'''

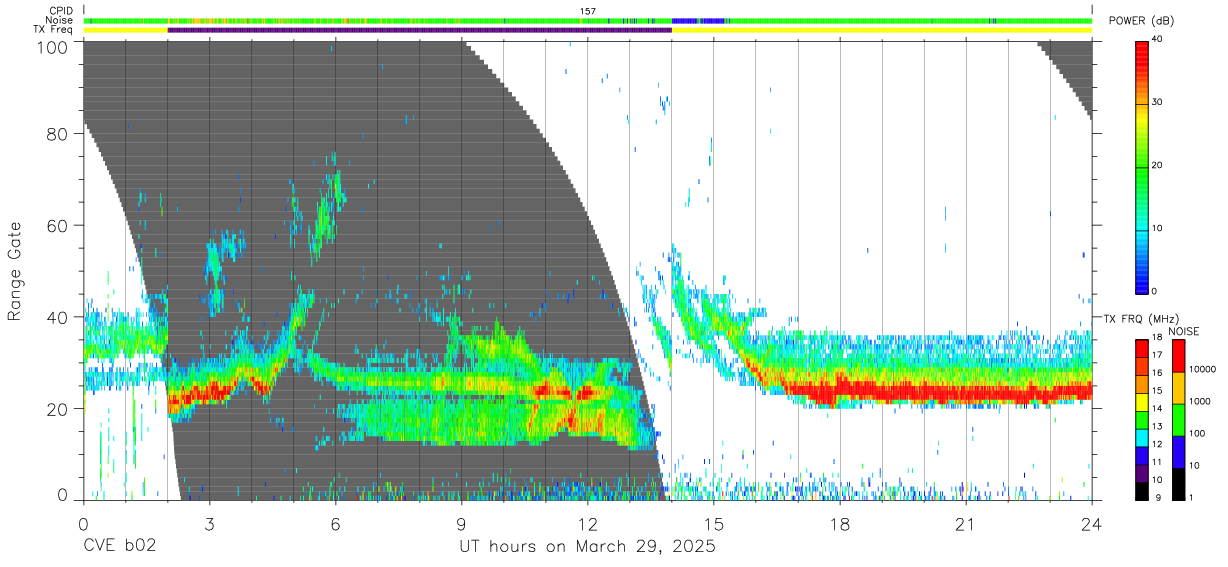The image size is (1228, 567).
Task: Click the Range Gate axis title
Action: [x=15, y=271]
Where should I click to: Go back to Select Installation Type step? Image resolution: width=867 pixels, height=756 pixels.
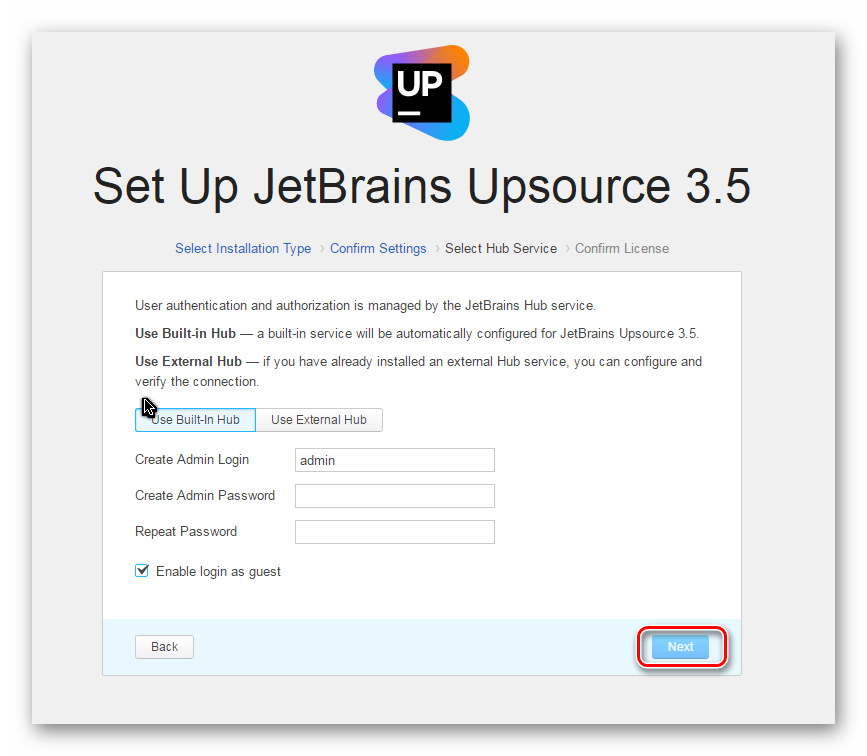click(243, 248)
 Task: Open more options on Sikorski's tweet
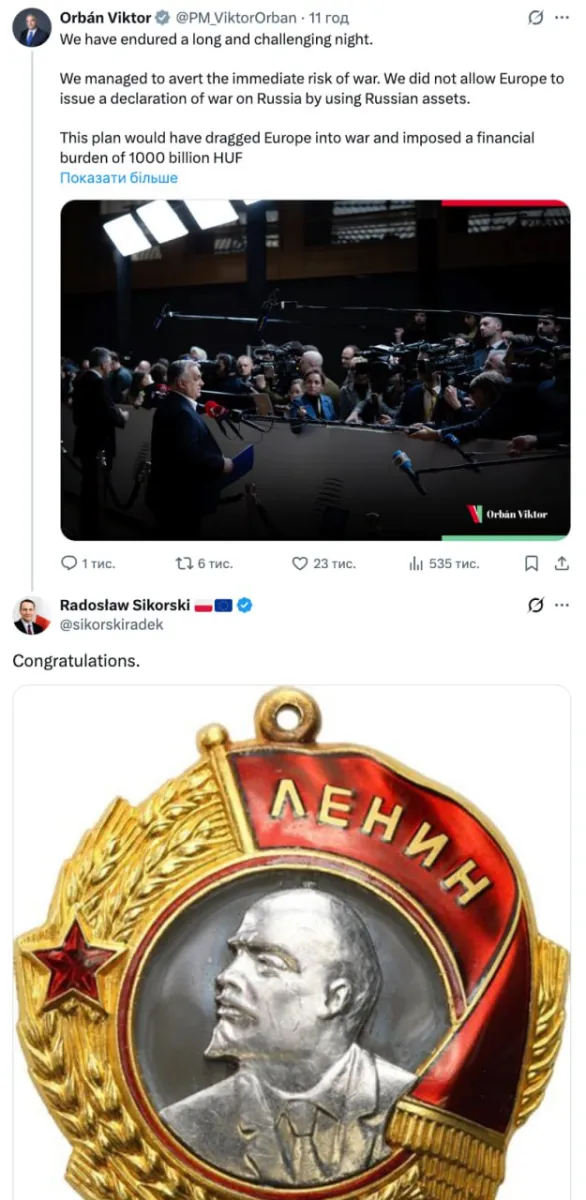562,605
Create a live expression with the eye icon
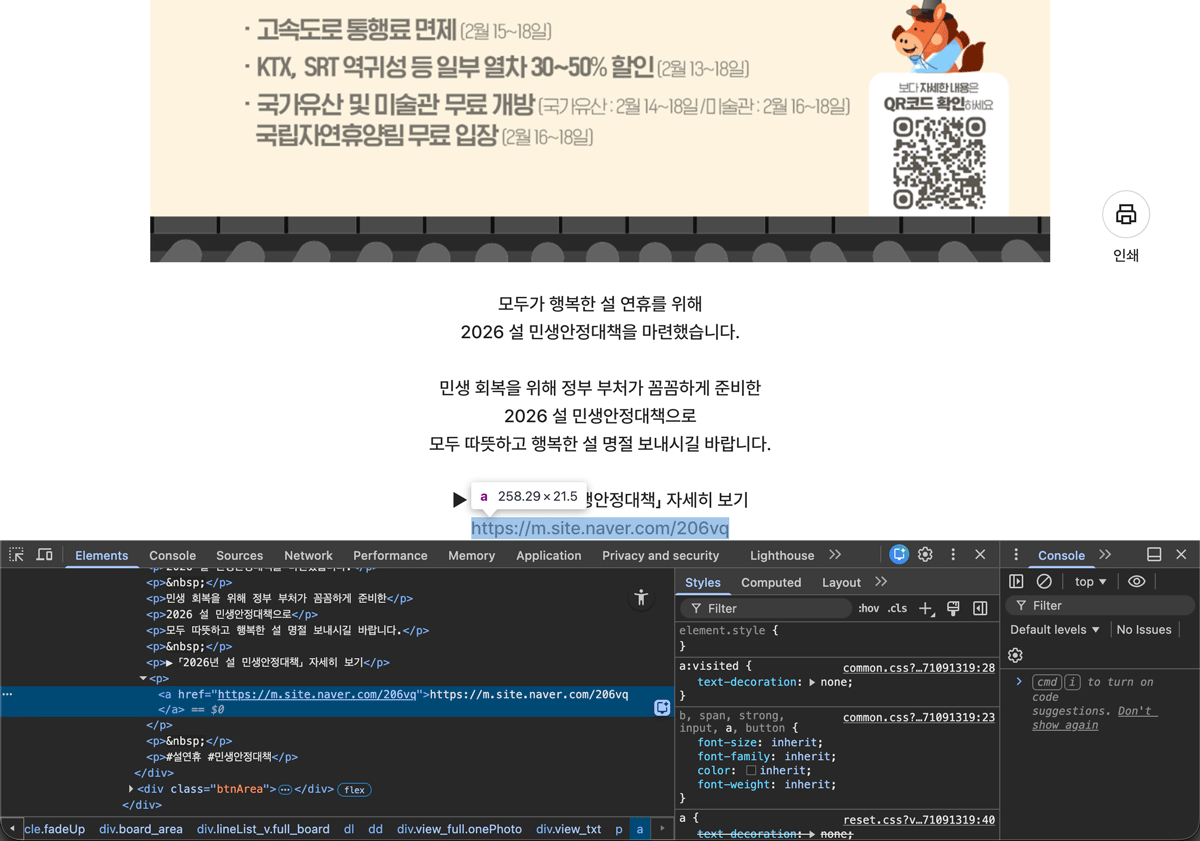 click(1137, 582)
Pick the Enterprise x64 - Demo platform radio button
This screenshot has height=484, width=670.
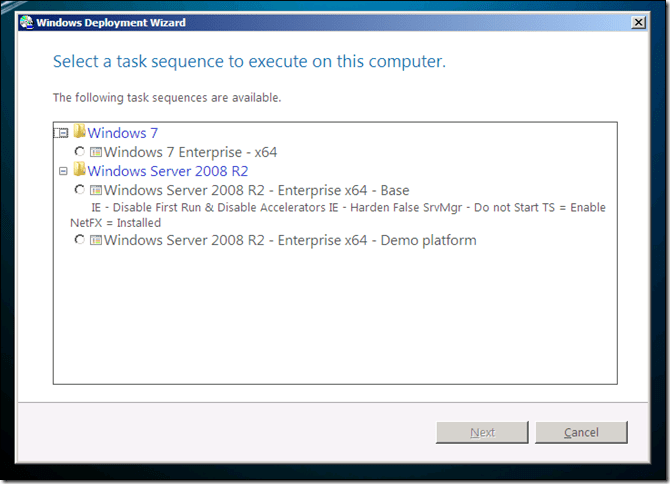(x=80, y=240)
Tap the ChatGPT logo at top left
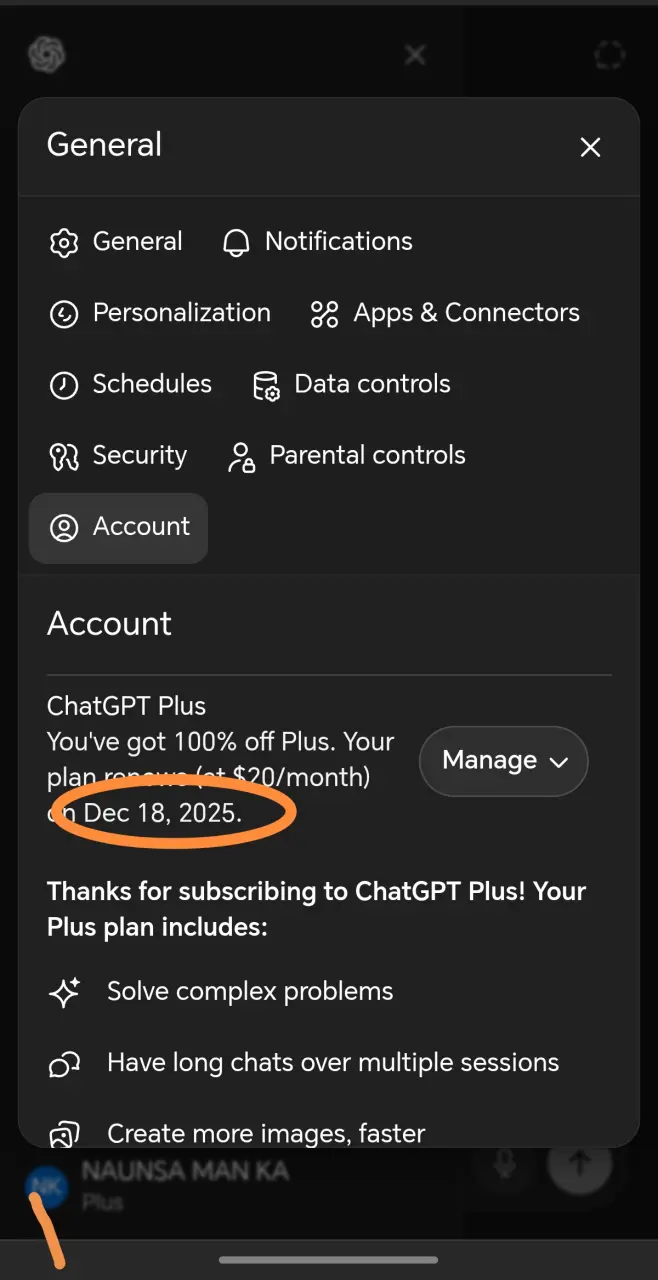658x1280 pixels. click(46, 54)
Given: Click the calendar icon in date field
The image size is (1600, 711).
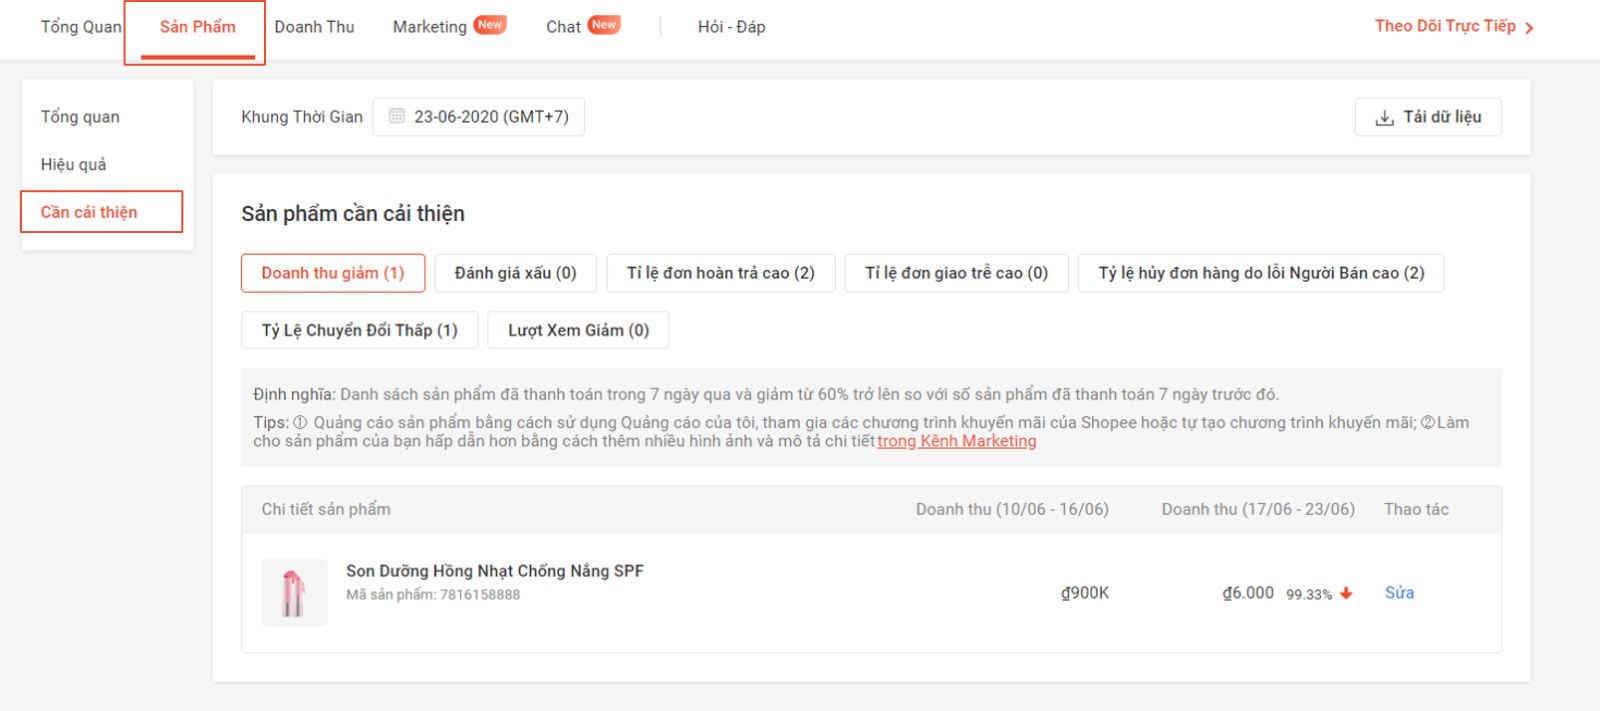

'''

**Aim of the exercise:** Could you write out the material between the lines holding "Task: Open more options on Sikorski's tweet" and "(x=80, y=240)", inclusive, adding 139 to every coordinate in the answers and leaving the pictures out?

**Result of this exercise:**
 Task: Open more options on Sikorski's tweet
701,744
Create a live expression with the eye icon
 click(1276, 721)
Pick the Enterprise x64 - Demo platform radio button
This screenshot has height=484, width=670.
(x=219, y=379)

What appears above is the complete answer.